ACTION ITEM A:
Translate this sentence from the passage about Castroneves into Spanish: "Castroneves enters Saturday’s Rolex 24 at Daytona having won the event the past two years."
ACTION ITEM B:
Continue the passage about Castroneves from where it stops.

PASSAGE:
Castroneves, who has a residence in Key Biscayne, said he still might attend the Daytona 500

“I might just come and see and watch it and continue to take a look and see what’s going to be in the future,” he said.

Castroneves enters Saturday’s Rolex 24 at Daytona having won the event the past two years. He made his signature fence-climb after winning last year with Meyer Shank Racing, which he will be driving for full time in the NTT IndyCar Series this year. He became the fourth four-time Indy 500 winner in history in his 2021 debut with Meyer Shank Racing.

The 2020 IMSA WeatherTech SportsCar champion also has indicated an interest in Trackhouse Racing’s Project 91 car that aims to place international drivers in a Cup ride (such as Kimi Raikkonen at Watkins Glen International last year). Team co-owner Justin Marks recently tweeted Trackhouse wouldn’t field the Project 91 car at the Daytona 500.

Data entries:
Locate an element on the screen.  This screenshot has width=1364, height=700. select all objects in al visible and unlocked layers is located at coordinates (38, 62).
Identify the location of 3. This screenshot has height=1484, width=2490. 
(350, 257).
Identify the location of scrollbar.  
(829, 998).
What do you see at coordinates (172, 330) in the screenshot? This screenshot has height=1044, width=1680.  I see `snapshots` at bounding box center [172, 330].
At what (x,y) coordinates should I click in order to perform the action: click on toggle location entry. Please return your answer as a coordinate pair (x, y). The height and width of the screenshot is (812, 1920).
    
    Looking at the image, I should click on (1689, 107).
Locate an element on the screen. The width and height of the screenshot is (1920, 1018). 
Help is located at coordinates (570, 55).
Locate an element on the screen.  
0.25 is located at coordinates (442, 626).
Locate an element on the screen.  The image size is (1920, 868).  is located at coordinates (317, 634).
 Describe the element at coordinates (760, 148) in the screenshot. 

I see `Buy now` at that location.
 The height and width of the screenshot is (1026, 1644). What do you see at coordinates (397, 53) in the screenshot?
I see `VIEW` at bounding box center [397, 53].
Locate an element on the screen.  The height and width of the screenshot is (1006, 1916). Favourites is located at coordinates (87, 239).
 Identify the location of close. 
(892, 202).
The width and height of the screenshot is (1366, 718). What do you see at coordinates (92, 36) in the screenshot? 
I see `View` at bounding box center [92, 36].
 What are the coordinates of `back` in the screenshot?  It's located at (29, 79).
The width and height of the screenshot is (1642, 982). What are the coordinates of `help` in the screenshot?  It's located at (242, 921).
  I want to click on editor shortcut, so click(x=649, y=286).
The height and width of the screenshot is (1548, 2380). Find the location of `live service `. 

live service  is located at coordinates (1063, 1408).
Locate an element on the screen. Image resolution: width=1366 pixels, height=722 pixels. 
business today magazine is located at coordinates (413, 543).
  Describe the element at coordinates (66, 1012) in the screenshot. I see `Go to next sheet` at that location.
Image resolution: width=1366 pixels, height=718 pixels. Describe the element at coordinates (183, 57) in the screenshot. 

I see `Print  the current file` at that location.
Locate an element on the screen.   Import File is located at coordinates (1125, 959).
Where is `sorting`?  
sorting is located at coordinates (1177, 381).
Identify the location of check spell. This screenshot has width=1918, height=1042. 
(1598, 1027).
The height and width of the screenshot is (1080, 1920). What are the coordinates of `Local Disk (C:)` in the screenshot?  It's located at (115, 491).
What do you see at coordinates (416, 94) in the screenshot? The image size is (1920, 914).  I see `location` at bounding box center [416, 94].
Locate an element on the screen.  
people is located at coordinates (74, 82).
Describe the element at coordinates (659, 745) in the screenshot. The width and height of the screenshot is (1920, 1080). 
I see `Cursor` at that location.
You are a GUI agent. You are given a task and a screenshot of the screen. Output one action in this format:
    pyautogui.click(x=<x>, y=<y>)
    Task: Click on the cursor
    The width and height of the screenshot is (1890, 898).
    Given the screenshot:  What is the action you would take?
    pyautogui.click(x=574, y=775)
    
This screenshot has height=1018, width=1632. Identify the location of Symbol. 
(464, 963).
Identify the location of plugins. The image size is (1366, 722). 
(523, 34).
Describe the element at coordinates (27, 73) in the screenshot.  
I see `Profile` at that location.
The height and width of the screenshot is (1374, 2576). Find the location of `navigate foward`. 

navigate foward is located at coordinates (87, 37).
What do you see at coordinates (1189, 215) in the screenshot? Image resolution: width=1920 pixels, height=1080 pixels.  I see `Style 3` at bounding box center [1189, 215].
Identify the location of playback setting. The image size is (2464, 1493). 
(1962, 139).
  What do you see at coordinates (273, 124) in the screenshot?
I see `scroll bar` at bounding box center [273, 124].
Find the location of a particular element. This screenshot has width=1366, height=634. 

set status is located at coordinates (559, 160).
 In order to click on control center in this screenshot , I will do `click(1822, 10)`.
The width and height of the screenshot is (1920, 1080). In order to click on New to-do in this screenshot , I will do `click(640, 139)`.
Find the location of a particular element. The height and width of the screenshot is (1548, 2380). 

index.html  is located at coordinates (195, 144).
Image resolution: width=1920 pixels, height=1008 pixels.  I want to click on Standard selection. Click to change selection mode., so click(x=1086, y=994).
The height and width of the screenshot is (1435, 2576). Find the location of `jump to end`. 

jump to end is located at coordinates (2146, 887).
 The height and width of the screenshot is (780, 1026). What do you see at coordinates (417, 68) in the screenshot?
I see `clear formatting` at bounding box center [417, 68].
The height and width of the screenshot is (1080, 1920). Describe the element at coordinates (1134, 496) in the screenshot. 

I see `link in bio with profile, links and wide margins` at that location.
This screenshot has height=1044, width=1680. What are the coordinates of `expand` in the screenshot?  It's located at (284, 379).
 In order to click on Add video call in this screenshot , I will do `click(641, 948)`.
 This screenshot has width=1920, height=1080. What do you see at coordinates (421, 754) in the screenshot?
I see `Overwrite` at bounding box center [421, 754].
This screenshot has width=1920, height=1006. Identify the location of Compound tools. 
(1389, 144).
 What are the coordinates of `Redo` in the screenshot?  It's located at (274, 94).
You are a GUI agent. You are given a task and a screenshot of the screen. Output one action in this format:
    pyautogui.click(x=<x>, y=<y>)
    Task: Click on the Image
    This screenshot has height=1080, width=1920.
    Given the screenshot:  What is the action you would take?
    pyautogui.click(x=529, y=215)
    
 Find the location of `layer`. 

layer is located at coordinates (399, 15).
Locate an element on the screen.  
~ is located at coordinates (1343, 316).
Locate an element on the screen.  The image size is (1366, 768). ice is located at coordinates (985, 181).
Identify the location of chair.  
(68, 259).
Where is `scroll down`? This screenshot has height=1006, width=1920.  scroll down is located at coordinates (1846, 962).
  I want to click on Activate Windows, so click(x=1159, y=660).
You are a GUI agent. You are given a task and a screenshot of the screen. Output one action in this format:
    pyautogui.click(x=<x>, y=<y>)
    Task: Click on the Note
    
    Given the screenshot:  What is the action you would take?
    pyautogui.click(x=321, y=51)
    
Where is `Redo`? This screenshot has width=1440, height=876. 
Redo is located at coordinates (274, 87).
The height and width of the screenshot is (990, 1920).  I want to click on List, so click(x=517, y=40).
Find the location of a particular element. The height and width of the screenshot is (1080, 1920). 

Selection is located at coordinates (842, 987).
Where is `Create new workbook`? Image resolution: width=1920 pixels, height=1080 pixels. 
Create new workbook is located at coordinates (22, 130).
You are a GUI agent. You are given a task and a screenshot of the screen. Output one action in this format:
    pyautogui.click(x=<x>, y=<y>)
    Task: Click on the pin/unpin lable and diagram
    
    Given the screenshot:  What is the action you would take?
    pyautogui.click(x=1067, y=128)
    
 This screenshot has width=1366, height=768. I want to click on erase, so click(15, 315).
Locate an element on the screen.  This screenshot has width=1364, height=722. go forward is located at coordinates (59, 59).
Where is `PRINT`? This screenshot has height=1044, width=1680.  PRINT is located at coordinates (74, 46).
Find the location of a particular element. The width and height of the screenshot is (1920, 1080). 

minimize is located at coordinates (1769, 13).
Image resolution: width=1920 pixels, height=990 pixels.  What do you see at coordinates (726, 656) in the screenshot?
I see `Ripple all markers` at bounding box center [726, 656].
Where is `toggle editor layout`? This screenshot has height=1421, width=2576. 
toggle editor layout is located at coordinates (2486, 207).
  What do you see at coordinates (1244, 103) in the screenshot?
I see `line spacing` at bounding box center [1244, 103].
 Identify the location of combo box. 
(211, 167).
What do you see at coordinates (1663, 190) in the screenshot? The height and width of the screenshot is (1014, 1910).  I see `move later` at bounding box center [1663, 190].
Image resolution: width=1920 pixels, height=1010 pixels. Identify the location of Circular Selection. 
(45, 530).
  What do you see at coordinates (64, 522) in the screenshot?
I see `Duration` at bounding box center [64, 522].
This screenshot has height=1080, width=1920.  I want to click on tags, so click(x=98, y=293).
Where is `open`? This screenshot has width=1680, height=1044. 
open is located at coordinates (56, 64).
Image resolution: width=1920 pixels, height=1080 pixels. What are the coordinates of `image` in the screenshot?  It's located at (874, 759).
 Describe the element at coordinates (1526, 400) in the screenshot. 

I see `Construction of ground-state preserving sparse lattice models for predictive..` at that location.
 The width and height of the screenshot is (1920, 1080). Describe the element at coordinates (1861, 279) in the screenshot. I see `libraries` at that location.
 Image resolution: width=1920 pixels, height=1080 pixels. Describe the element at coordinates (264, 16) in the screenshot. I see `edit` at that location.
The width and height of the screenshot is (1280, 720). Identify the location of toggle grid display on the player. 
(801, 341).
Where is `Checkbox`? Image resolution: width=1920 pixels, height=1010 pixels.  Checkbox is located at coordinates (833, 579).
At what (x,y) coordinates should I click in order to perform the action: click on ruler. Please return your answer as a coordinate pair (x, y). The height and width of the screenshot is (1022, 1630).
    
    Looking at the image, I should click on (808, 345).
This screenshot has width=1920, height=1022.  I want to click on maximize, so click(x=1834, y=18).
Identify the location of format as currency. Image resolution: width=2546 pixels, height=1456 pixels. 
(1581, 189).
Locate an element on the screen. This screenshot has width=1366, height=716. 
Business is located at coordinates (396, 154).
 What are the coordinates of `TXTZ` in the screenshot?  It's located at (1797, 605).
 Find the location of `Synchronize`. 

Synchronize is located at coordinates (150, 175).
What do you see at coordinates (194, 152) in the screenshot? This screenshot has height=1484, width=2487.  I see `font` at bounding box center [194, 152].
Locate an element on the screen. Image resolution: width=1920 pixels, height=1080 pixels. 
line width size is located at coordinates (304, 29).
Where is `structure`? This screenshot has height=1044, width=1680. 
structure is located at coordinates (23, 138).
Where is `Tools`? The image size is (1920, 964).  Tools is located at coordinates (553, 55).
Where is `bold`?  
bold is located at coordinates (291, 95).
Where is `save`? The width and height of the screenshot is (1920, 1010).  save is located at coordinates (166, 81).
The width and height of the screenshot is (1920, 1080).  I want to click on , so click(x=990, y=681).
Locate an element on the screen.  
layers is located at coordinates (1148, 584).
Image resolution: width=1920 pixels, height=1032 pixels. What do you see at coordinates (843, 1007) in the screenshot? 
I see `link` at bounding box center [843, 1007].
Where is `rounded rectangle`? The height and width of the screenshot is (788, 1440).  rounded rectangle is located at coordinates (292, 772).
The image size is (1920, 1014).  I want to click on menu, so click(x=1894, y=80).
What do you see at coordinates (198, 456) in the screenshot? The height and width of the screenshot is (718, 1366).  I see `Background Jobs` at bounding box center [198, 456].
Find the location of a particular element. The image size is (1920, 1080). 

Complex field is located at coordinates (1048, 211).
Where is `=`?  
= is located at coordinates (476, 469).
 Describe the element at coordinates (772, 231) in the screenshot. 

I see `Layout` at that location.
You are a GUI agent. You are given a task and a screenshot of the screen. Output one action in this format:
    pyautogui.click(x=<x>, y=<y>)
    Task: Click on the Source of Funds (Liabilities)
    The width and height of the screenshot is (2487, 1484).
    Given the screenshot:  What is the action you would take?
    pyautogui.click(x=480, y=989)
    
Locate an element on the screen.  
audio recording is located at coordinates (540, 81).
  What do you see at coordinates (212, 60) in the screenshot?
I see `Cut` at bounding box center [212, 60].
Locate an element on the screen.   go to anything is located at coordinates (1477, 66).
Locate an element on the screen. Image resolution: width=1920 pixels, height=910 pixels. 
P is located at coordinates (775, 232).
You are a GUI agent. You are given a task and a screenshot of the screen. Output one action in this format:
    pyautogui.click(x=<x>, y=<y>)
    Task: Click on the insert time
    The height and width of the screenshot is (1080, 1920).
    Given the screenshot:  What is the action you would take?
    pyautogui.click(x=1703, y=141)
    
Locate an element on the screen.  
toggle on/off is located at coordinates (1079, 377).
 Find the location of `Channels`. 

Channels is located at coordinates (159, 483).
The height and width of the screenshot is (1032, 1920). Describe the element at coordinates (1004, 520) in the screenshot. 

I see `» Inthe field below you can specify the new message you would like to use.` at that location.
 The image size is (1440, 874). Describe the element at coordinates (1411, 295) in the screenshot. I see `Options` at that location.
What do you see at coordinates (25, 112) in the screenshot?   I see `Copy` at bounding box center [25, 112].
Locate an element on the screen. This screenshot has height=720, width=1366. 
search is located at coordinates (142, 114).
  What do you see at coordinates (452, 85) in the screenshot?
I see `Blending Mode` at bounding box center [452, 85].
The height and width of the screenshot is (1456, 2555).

WRITTEN RESPONSE A:
Castroneves llega a las Rolex 24 de Daytona del sábado tras haber ganado la prueba los dos últimos años.

WRITTEN RESPONSE B:
After winning the 2022 Superstar Racing Experience opener, SRX CEO Don Hawk had promised he would help secure a Daytona 500 ride for Castroneves.

Castroneves has been angling for a NASCAR ride for years, dating to when he drove for Team Penske from 2000-20. After winning the Rolex 24 last year, he said he had been lobbying Ray Evernham and Tony Stewart for help with getting in a Cup car.

Though Castroneves is out, Sports Business Journal’s Adam Stern reported that Mayweather’s The Money Team Racing still is considering IndyCar driver Conor Daly for its seat.